Let me know if that works for you - sorry for confusion.
Ralph
On Jan 20, 2009, at 8:08 AM, Greg Watson wrote:
Ralph,
The encapsulation is not quite right yet. I'm seeing this:
[1,0]<stdout>n = 0
[1,1]<stdout>n = 0
but it should be:
<stdout rank="0">n = 0</stdout>
<stdout rank="1">n = 0</stdout>
Thanks,
Greg
On Jan 20, 2009, at 9:20 AM, Ralph Castain wrote:
You need to add --tag-output - this is a separate option as it
applies both to xml and non-xml situations.

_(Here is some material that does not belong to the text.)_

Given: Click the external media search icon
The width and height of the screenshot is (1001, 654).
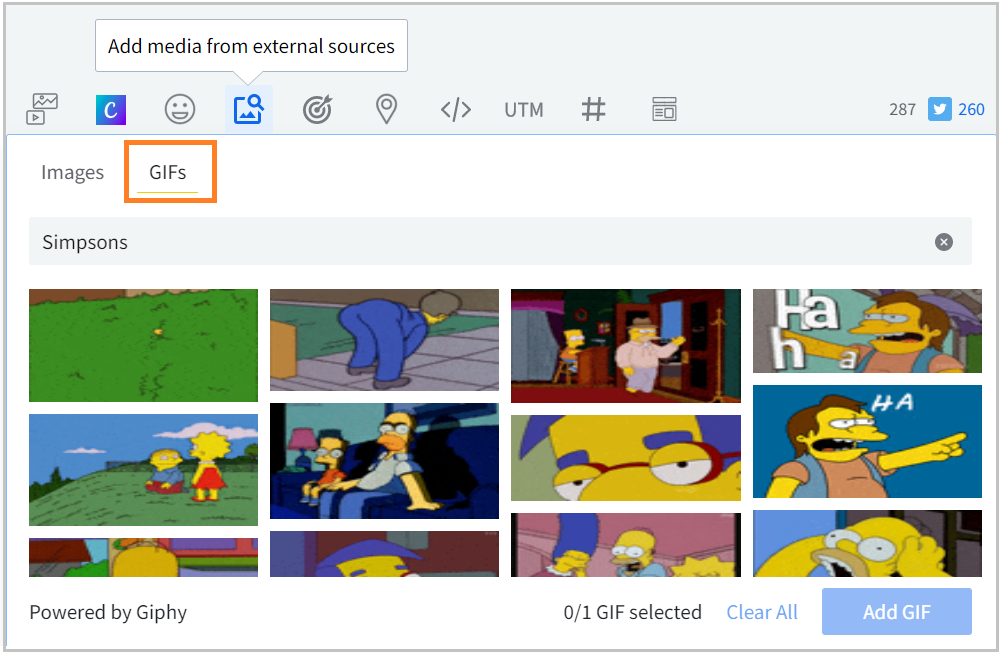Looking at the screenshot, I should coord(248,109).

If you like, I can force tag-output "on" by default whenever -xml
is specified.
Ralph
On Jan 16, 2009, at 12:52 PM, Greg Watson wrote:
Ralph,
Is there something I need to do to enable stdout/err encapsulation
(apart from -xml)? Here's what I see:
$ mpirun -mca orte_show_resolved_nodenames 1 -xml -display-map -np
5 /Users/greg/Documents/workspace1/testMPI/Debug/testMPI
<map>
<host name="Jarrah.local" slots="8" max_slots="0">
<noderesolve resolved="node0"/>
<noderesolve resolved="node1"/>
<noderesolve resolved="node2"/>
<noderesolve resolved="node3"/>
<noderesolve resolved="node4"/>
<noderesolve resolved="node5"/>
<noderesolve resolved="node6"/>
<noderesolve resolved="node7"/>
<process rank="0"/>
<process rank="1"/>
<process rank="2"/>
<process rank="3"/>
<process rank="4"/>
</host>
</map>
n = 0
n = 0
n = 0
n = 0
n = 0
On Jan 15, 2009, at 1:13 PM, Ralph Castain wrote:
Okay, it is in the trunk as of r20284 - I'll file the request to
have it moved to 1.3.1.
Let me know if you get a chance to test the stdout/err stuff in
the trunk - we should try and iterate it so any changes can make
1.3.1 as well.
Thanks!
Ralph
On Jan 15, 2009, at 11:03 AM, Greg Watson wrote:
Ralph,
I think the second form would be ideal and would simplify things
greatly.
Greg
On Jan 15, 2009, at 10:53 AM, Ralph Castain wrote:
Here is what I was able to do - note that the resolve messages
are associated with the specific hostname, not the overall map:
<map>
<host name="graywolf54.lanl.gov" slots="1" max_slots="0">
<noderesolve name="graywolf54.lanl.gov" resolved="localhost"/>
<process rank="0"/>
<process rank="1"/>
<process rank="2"/>
</host>
</map>
Will that work for you? If you like, I can remove the name=
field from the noderesolve element since the info is specific
to the host element that contains it. In other words, I can
make it look like this:
<map>
<host name="graywolf54.lanl.gov" slots="1" max_slots="0">
<noderesolve resolved="localhost"/>
<process rank="0"/>
<process rank="1"/>
<process rank="2"/>
</host>
</map>
if that would help.
Ralph
On Jan 14, 2009, at 7:57 AM, Ralph Castain wrote:
We -may- be able to do a more formal XML output at some point.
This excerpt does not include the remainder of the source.